Dal che discenderebbe l’irrilevanza dell’affermazione espressa dalla società appellante secondo la quale l’utente potrebbe comunque effettuare una operazione di “deselezione” tornando a salvaguardare i propri dati, in quanto:

– tale eventuale accadimento sarebbe comunque successivo alla iniziale profilazione, con la conseguenza che i dati, successivamente fatti oggetto di “deselezione”, sono già stati messi nella disponibilità dei soggetti che intendono sfruttarli commercialmente;

– la “deselezione” determina, quale conseguenza, il venire meno dei servizi social promessi come gratuiti ma che, evidentemente, gratuiti non sono, finendo per rappresentate il “corrispettivo” della messa a disposizione dei dati personali del singolo utente a fini commerciali.

Può quindi confermarsi che, diversamente da quanto ritenuto dalla società appellante, la disciplina della tutela della privacy e il Codice del consumo presentano ambiti operativi differenti e non contrastanti.

A fronte dunque della promessa gratuità del servizio l’utente era indotto ad accedere per ottenere i vantaggi “immateriali” costituiti dalla adesione e coinvolgimento in un social network in seguito all’iscrizione nella piattaforma mettendo a disposizione i propri dati personali, che venivano dunque coinvolti nella profilazione a fini commerciali senza che l’utente fosse stato reso edotto in modo efficace dell’esatta portata di tale utilizzo, che poteva essere interrotto, con revoca del consenso, solo in epoca successiva (difatti, pur potendo successivamente disattivare l’utilizzo dei dati, al momento della iscrizione in piattaforma l’utente non poteva esimersi dal cedere al professionista la mole di dati personali inseriti nel portale all’atto della registrazione e dall’autorizzarlo al loro trattamento) e a fronte di una capillare indicazione degli svantaggi che ne sarebbero conseguiti.
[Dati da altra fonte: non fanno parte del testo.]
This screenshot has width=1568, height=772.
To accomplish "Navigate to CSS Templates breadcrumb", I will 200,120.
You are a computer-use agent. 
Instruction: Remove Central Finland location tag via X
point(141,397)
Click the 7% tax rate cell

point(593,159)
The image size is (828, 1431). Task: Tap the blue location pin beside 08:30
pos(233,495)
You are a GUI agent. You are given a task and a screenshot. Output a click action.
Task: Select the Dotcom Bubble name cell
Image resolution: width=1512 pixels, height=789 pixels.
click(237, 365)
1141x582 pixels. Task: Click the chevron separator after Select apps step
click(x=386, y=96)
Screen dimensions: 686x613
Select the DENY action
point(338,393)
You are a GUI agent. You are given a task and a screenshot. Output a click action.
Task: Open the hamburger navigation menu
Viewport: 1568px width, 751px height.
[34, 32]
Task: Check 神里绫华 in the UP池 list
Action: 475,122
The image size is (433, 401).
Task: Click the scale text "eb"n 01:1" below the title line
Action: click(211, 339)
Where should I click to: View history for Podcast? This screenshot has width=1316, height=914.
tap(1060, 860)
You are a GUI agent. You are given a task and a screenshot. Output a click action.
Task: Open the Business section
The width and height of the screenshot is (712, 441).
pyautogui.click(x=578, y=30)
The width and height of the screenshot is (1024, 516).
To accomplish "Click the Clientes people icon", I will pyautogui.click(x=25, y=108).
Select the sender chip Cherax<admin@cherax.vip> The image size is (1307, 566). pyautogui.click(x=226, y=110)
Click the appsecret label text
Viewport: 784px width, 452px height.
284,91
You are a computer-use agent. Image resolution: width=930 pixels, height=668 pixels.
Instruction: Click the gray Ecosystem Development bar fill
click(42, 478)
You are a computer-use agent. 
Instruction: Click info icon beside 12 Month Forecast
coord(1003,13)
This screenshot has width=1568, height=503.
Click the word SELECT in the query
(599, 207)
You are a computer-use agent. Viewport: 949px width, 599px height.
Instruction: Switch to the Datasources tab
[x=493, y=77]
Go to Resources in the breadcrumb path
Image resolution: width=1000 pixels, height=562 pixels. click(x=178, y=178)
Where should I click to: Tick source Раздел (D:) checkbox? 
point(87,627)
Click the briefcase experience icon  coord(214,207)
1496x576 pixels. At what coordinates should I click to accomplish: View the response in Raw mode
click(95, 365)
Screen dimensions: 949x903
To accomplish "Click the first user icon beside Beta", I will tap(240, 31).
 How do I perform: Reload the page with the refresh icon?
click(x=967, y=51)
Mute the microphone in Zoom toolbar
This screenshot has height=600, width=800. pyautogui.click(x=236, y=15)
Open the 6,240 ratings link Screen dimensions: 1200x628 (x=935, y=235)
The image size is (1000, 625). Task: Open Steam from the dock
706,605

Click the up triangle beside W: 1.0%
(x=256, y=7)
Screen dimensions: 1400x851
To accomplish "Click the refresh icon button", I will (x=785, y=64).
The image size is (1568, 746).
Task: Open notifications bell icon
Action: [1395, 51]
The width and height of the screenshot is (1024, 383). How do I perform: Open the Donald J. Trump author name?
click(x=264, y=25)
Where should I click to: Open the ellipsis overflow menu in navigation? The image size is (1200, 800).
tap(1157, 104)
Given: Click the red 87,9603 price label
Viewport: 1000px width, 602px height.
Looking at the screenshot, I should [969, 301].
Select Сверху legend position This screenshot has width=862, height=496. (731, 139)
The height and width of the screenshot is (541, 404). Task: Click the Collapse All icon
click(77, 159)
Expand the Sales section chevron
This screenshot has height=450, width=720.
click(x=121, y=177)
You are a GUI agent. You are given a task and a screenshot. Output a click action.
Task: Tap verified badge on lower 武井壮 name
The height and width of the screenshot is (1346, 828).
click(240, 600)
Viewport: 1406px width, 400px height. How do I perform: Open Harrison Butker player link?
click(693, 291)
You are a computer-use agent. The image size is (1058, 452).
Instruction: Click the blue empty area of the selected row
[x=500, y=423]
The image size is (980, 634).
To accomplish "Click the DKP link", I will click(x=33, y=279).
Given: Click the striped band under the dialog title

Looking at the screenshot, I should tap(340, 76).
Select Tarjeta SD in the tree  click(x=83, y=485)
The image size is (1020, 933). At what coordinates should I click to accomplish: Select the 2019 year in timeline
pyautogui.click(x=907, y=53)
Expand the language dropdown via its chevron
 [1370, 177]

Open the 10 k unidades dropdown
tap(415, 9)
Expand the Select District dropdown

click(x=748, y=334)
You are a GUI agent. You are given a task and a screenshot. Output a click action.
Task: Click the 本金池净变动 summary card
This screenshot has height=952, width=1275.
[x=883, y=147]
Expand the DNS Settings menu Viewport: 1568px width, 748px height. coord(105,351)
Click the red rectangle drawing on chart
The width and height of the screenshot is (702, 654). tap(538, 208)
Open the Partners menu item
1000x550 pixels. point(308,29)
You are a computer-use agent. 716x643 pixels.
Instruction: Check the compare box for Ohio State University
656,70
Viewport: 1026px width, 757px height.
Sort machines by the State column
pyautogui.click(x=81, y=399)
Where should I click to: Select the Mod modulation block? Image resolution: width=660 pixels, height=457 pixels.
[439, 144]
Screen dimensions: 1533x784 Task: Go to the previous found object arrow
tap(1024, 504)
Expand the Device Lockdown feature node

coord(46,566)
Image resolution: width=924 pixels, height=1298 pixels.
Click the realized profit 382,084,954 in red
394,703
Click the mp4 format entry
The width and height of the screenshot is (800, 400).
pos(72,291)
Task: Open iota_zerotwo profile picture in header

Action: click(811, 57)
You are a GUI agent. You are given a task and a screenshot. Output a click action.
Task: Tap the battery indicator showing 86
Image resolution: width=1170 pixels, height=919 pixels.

Per pacifica giurisprudenza, da cui il Collegio non ha motivo di discostarsi, l’obbligo di estrema chiarezza gravante sul professionista deve essere da costui assolto sin dal primo contatto, attraverso il quale debbono essere messi a disposizione del consumatore gli elementi essenziali per un’immediata percezione della offerta pubblicizzata (cfr., fra le tante, Cons. Stato, Sez. VI, 14 ottobre 2019 n. 6984, 15 luglio 2019 n. 4976 e 23 maggio 2019 n. 3347).

Nel caso di specie, come correttamente rilevato sia dall’Autorità, sia dal giudice di prime cure, il descritto obbligo di chiarezza non risulta rispettato, atteso che le informazioni rese all’utente al primo contatto, lungi dal contenere gli elementi essenziali per comprendere le condizioni e i limiti delle conseguenze che, a fronte della gratuità dei servizi offerti, deriveranno dalla profilazione in termini di indefinibilità dei soggetti che utilizzeranno i dati personali messi a disposizione e del tipo di utilizzo commerciale connesso, lasciano supporre che sia possibile ottenere immediatamente e facilmente, ma soprattutto “gratuitamente” (e per tutto il periodo in cui l’utente manterrà l’iscrizione in piattaforma), il vantaggio collegato dal ricevimento dei servizi tipici di un social network senza oneri economici, omettendo di comunicare che, invece, ciò avverrà (e si manterrà) solo se (e fino a quando) i dati saranno resi disponibili a soggetti commerciali non definibili anticipatamente ed operanti in settori anch’essi non pre-indicati per finalità di uso commerciale e di diffusione pubblicitaria.

Tanto basta a integrare gli estremi della pratica ingannevole, in quanto nel contesto del messaggio iniziale non si dà adeguato risalto alle suindicate conseguenze.